Collected data
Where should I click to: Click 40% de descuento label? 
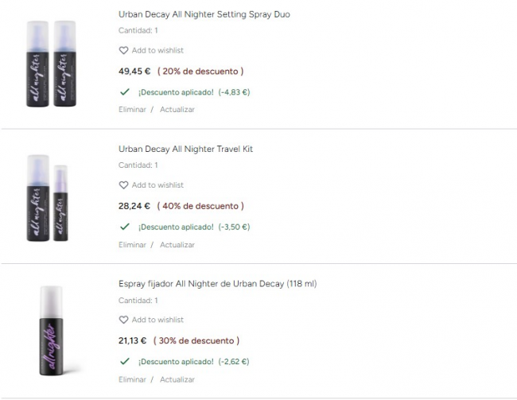coord(200,206)
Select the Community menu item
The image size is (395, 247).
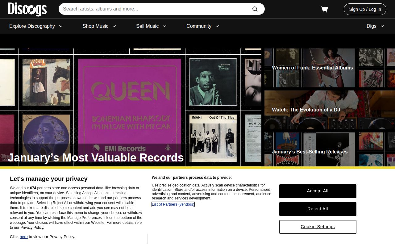(199, 26)
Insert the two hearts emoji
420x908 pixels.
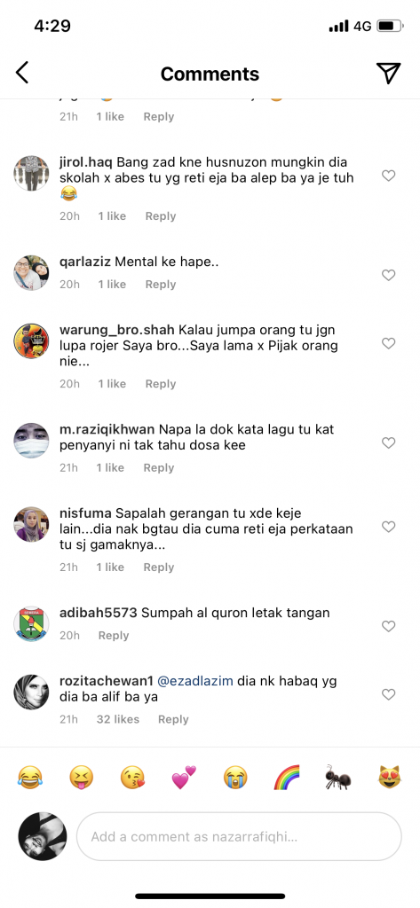(x=184, y=777)
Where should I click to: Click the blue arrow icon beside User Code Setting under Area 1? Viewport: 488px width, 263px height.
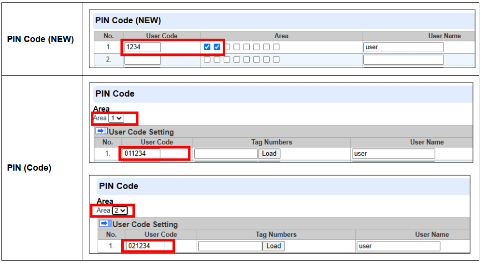[101, 132]
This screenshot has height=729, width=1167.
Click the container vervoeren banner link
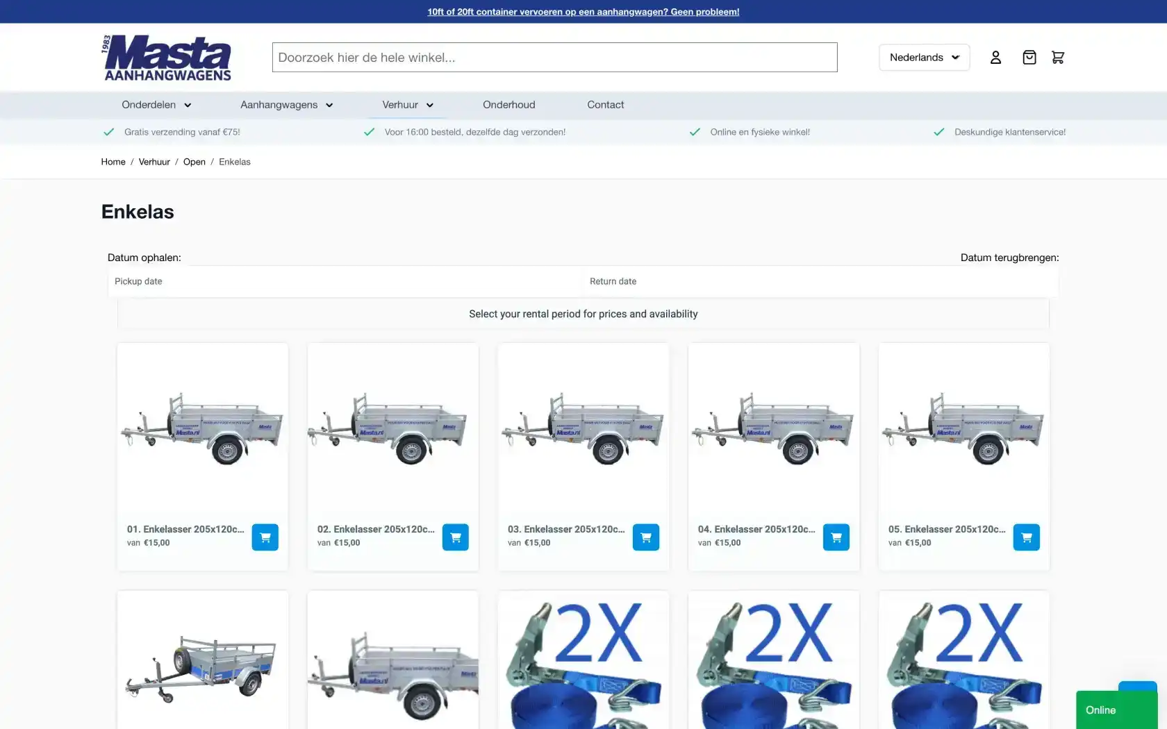(x=583, y=12)
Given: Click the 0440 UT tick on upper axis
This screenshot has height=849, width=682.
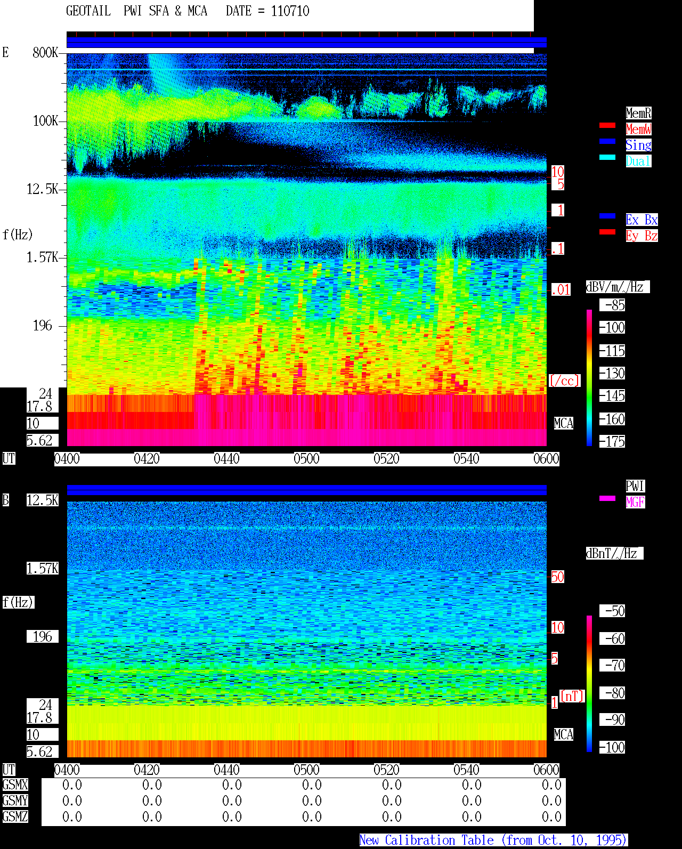Looking at the screenshot, I should (226, 459).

> **Work to be completed**
Find the line with "Insert the two hearts emoji" in the data above, and from there retype each line exactly through the line with "Given: Click the 0440 UT tick on upper axis", skipping the pictures along the way.

> **Problem solution**
Insert the two hearts emoji
420x908 pixels.
(x=184, y=777)
Where should I click to: Click the blue arrow icon beside User Code Setting under Area 1? Viewport: 488px width, 263px height.
[101, 132]
This screenshot has height=729, width=1167.
Click the container vervoeren banner link
(x=583, y=12)
Given: Click the 0440 UT tick on upper axis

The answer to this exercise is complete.